Et, après ces mots, M. de Taverney, tout fier de son exhibition de perspicacité, fit un petit bond capricieux qui rappelait le jeune homme, et le jeune homme insolent de prospérité.
Philippe le saisit par la manche et l’arrêta furieux.
– C’est comme cela, dit-il; eh bien! monsieur, votre logique est admirable.
– J’ai deviné, n’est-ce pas, et tu m’en veux? Bah! tu me pardonneras en faveur de l’attention. J’aime Charny, d’ailleurs, et suis bien aise que tu en agisses de la sorte avec lui.
– Votre M. de Charny, à cette heure, est si bien mon favori, mon mignon, mon oiseau élevé à la brochette, qu’en effet je lui ai passé tout à l’heure un pied de cette lame à travers les côtes.

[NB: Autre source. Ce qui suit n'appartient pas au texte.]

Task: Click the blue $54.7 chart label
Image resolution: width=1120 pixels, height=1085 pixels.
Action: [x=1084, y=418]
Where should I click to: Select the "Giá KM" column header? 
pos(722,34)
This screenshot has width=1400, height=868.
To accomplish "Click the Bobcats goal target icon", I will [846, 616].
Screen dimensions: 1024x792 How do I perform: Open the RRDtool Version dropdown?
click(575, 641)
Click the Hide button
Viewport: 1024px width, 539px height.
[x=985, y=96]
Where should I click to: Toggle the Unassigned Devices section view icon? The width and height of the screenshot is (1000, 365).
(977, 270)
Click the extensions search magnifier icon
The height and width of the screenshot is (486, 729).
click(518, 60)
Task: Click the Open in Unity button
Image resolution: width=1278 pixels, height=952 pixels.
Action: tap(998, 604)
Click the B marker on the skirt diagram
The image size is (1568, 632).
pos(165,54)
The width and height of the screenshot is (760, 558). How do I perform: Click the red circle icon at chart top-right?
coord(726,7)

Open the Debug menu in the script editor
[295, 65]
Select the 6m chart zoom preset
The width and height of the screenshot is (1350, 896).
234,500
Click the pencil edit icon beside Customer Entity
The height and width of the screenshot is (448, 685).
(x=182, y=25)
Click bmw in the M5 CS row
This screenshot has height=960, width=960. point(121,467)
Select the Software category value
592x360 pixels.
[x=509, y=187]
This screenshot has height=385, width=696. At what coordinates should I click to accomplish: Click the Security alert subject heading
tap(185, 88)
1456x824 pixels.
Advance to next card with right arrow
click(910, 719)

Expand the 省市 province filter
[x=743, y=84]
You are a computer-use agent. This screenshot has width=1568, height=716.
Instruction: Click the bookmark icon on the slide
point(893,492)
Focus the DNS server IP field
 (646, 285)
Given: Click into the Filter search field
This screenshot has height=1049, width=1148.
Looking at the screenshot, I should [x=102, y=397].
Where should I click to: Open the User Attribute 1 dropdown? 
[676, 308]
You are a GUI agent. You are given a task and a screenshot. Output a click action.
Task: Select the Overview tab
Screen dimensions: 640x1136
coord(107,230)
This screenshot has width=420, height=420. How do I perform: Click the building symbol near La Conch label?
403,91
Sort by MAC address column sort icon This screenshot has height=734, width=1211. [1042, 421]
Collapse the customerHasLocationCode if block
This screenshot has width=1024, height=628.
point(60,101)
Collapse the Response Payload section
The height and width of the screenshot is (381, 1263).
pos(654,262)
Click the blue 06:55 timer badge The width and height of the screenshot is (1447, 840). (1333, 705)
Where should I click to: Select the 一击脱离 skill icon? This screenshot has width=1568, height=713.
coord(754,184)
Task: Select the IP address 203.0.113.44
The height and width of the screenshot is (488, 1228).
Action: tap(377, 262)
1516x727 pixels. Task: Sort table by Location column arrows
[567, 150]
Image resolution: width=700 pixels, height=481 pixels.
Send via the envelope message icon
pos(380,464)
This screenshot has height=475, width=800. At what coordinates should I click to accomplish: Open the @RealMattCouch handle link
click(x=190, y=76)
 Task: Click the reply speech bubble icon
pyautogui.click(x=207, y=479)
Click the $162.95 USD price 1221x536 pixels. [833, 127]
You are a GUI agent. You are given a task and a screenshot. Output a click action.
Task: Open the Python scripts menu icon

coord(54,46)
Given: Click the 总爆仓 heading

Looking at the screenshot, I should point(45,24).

Et Philippe montra son épée à son père.
– Hein! fit Taverney effarouché à la vue de ces yeux flamboyants, à la nouvelle de cette belliqueuse sortie; ne dis-tu pas que tu t’es battu avec M. de Charny?
– Et que je l’ai embroché! Oui.
– Grand Dieu!
– Voilà ma façon de soigner, d’adoucir et de ménager mes successeurs, ajouta Philippe; maintenant que vous la connaissez, appliquez votre théorie à ma pratique.
Et il fit un mouvement désespéré pour s’enfuir.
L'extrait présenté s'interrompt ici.